INSTRUCTIONS FOR THE TASK
Reproduce the listing exactly and skip over any pictures.

-- SUPPLIED RECORDS follows --

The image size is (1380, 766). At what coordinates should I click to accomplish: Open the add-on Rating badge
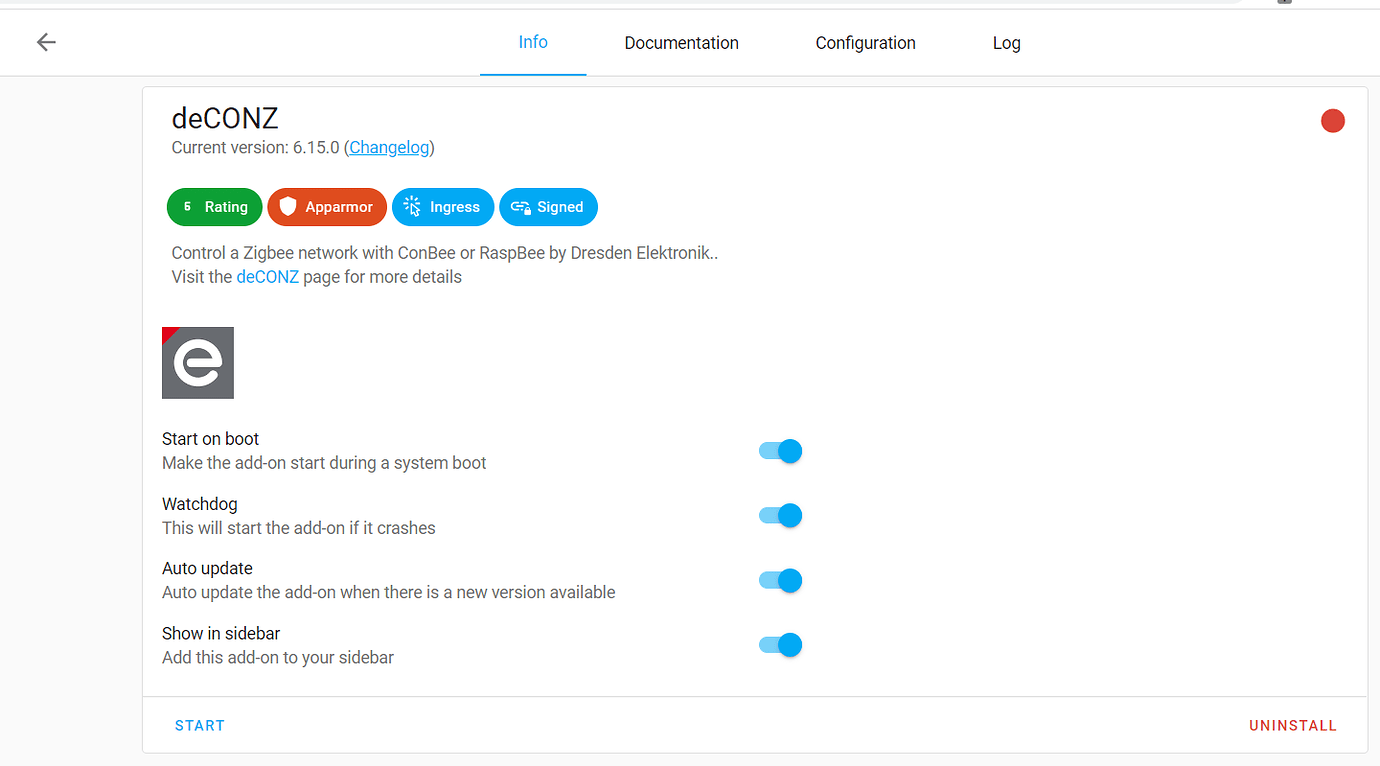pos(214,207)
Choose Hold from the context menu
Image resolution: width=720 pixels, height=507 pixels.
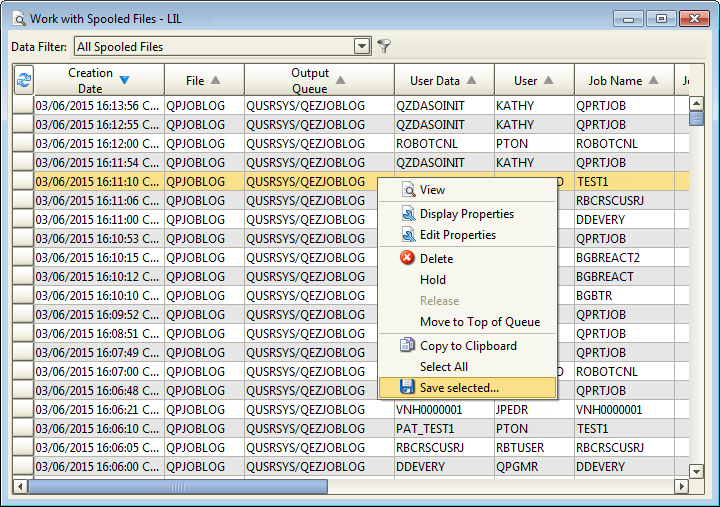pyautogui.click(x=433, y=280)
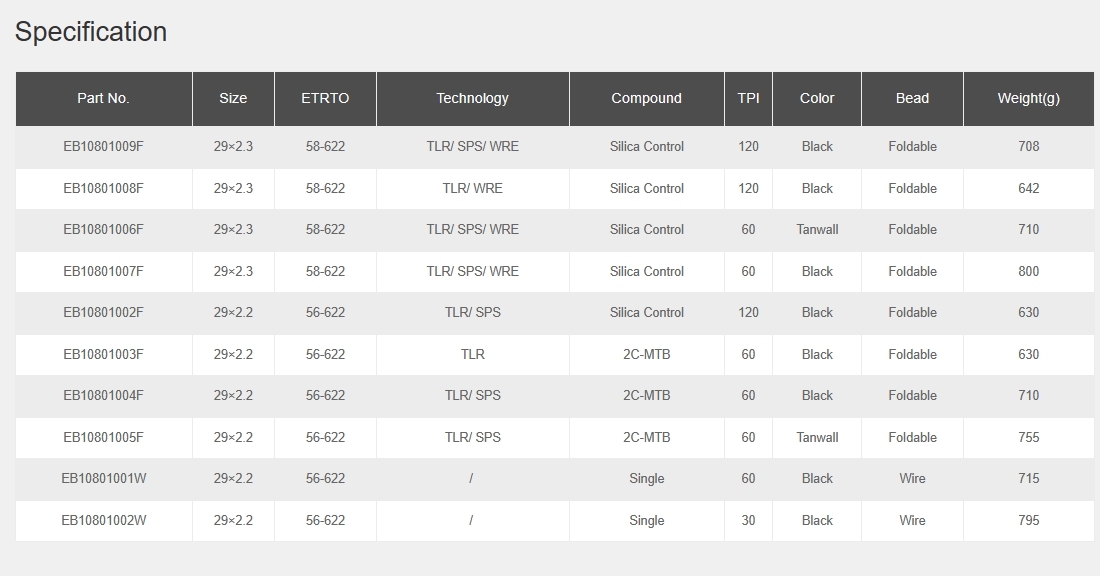This screenshot has height=576, width=1100.
Task: Click the Technology column header
Action: [x=473, y=99]

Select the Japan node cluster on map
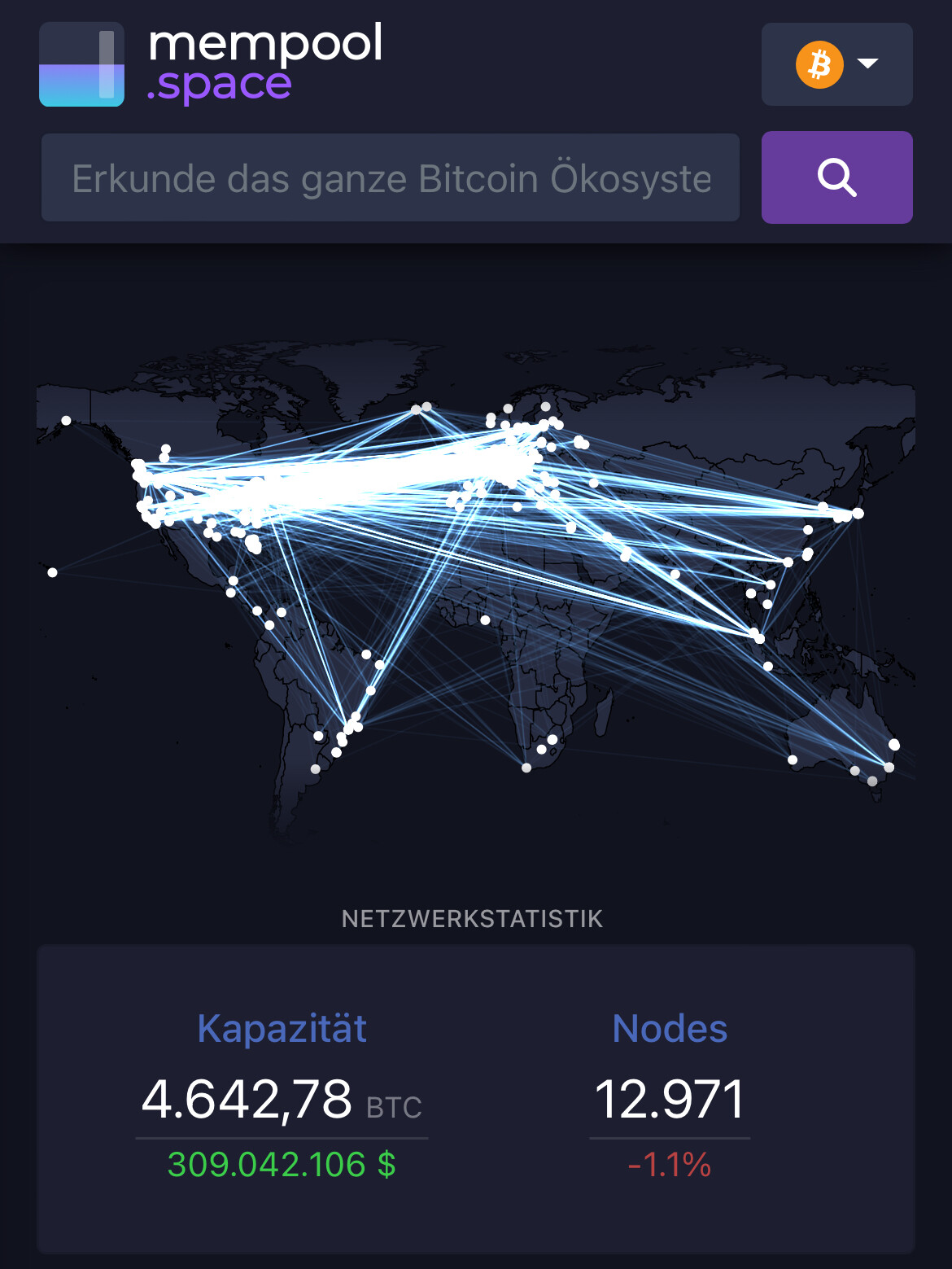(846, 514)
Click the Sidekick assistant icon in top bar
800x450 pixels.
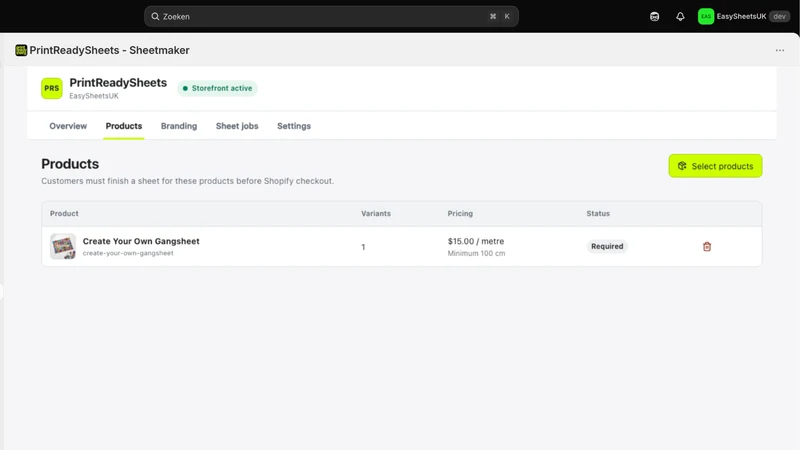pyautogui.click(x=655, y=16)
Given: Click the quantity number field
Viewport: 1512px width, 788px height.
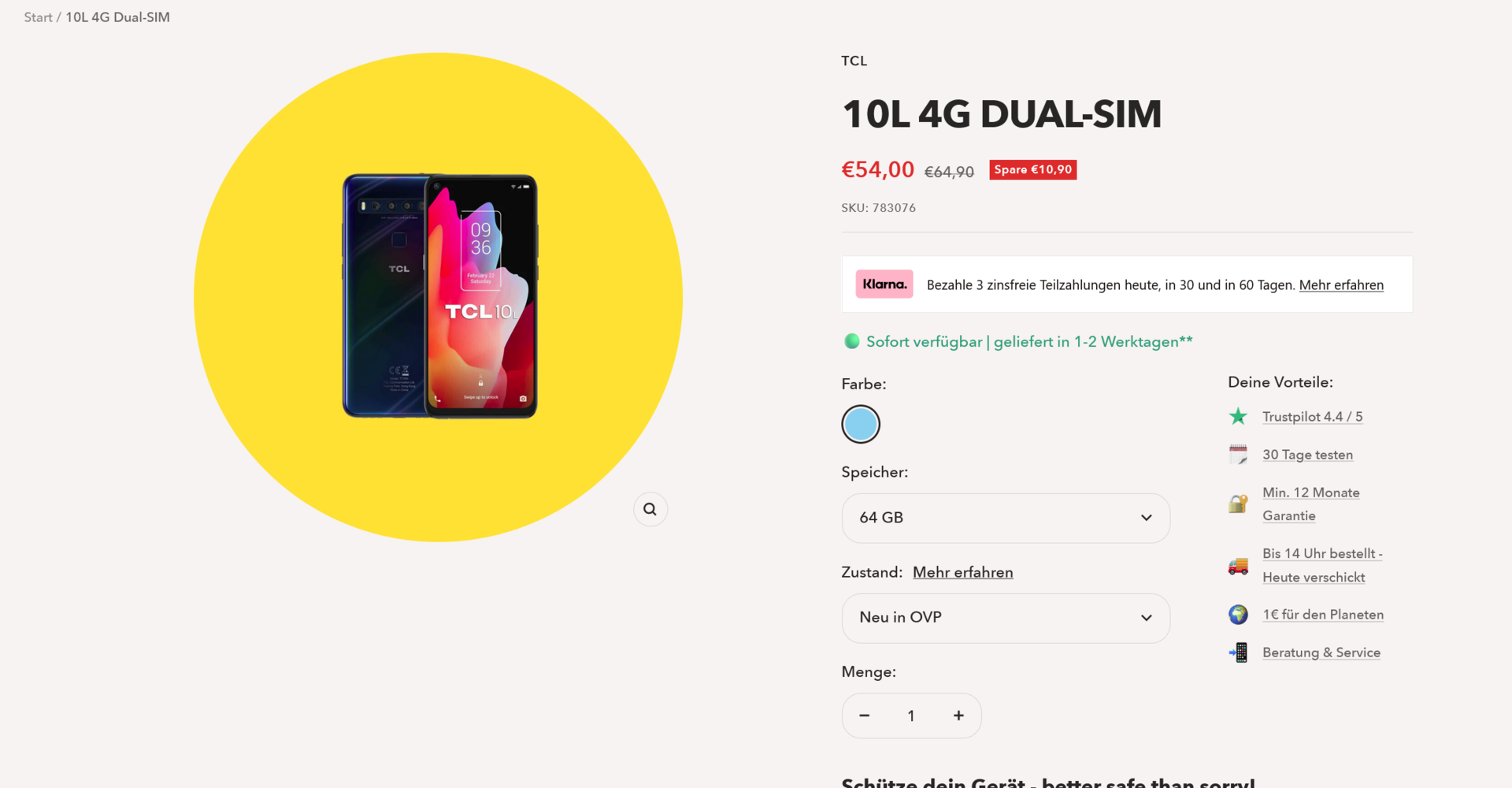Looking at the screenshot, I should point(911,716).
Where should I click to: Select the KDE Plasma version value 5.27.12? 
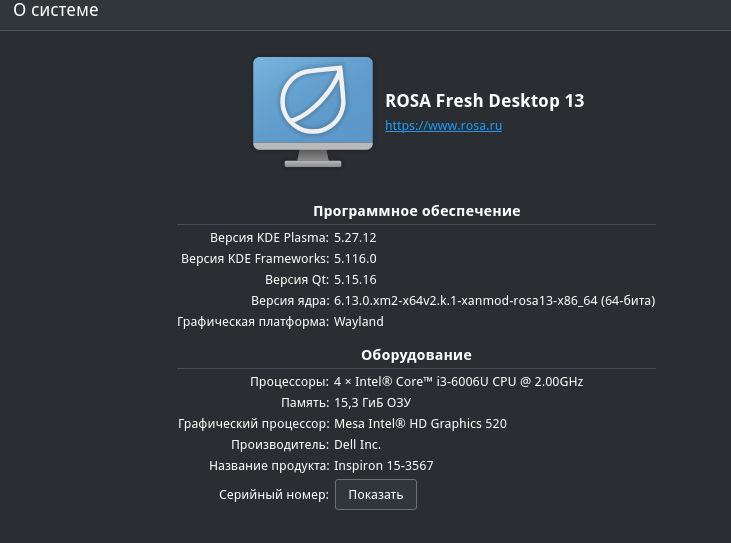[x=355, y=237]
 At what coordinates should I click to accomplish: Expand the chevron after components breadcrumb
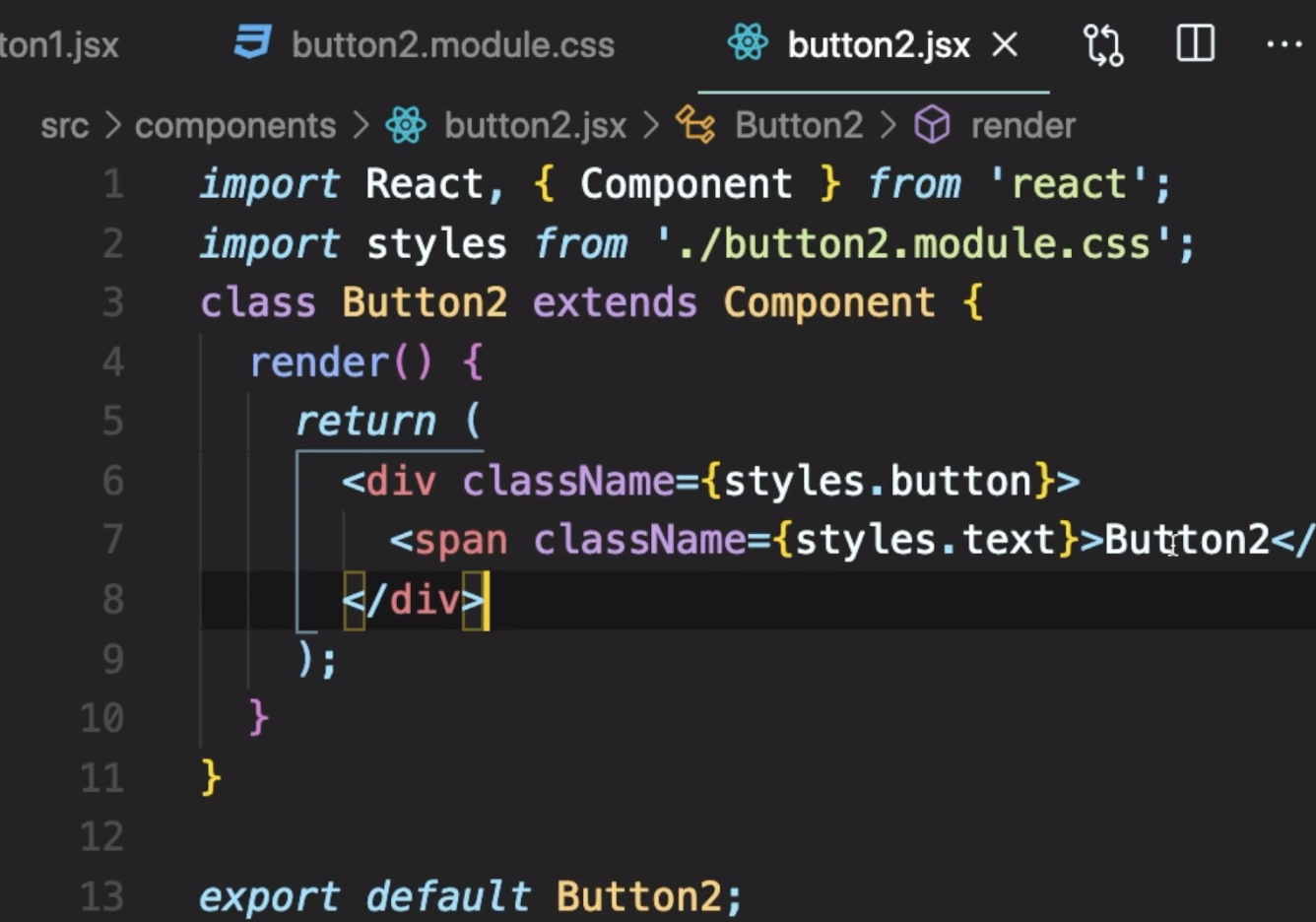pos(359,125)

-- SUPPLIED RECORDS concluded --

TASK RESPONSE
The image size is (1380, 766). At what coordinates should I click to accomplish: Open the add-on Rating badge
pos(214,207)
Choose Hold from the context menu
Image resolution: width=720 pixels, height=507 pixels.
pyautogui.click(x=433, y=280)
This screenshot has height=576, width=1100.
Task: Click the Technology column header
Action: [x=473, y=99]

Select the Japan node cluster on map
(846, 514)
Click the Sidekick assistant icon in top bar
800x450 pixels.
pyautogui.click(x=655, y=16)
Given: Click the quantity number field
Viewport: 1512px width, 788px height.
Looking at the screenshot, I should point(911,716).
Where should I click to: Select the KDE Plasma version value 5.27.12? 
[x=355, y=237]
 At what coordinates should I click to accomplish: Expand the chevron after components breadcrumb
pos(359,125)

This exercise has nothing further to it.